Material to process:
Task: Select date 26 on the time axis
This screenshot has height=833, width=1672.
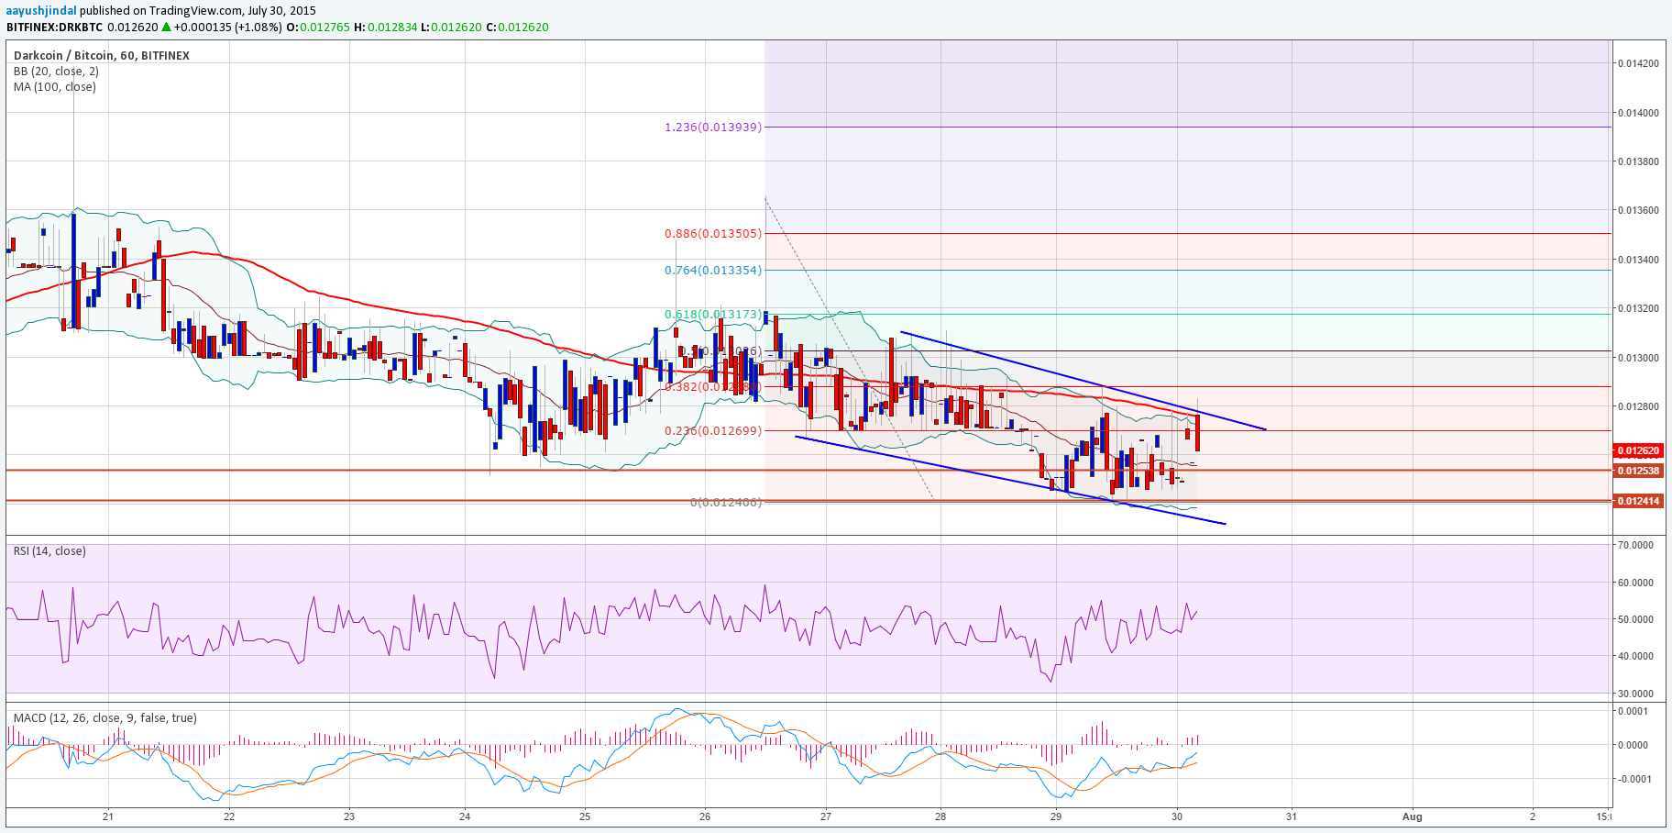Action: pyautogui.click(x=705, y=816)
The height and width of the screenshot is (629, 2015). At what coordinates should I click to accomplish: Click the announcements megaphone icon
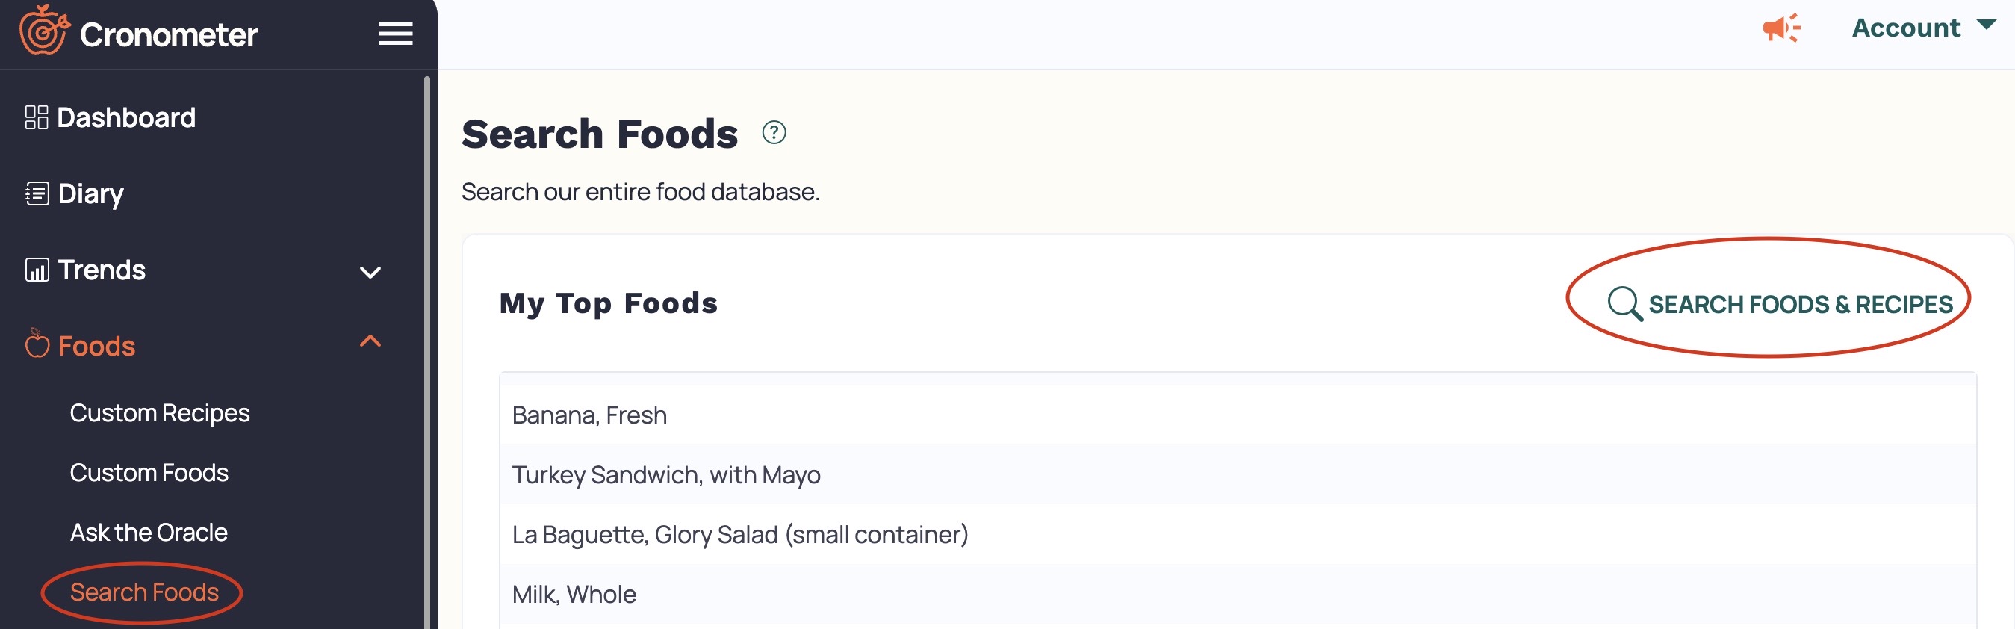(1781, 28)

Activity:
Repeat each entry exactly as it appears; skip any picture.

Solution to this problem:
Task: Select date 26 on the time axis
This screenshot has height=833, width=1672.
Action: pyautogui.click(x=705, y=816)
The height and width of the screenshot is (629, 2015). At what coordinates should I click to accomplish: Click the announcements megaphone icon
(1781, 28)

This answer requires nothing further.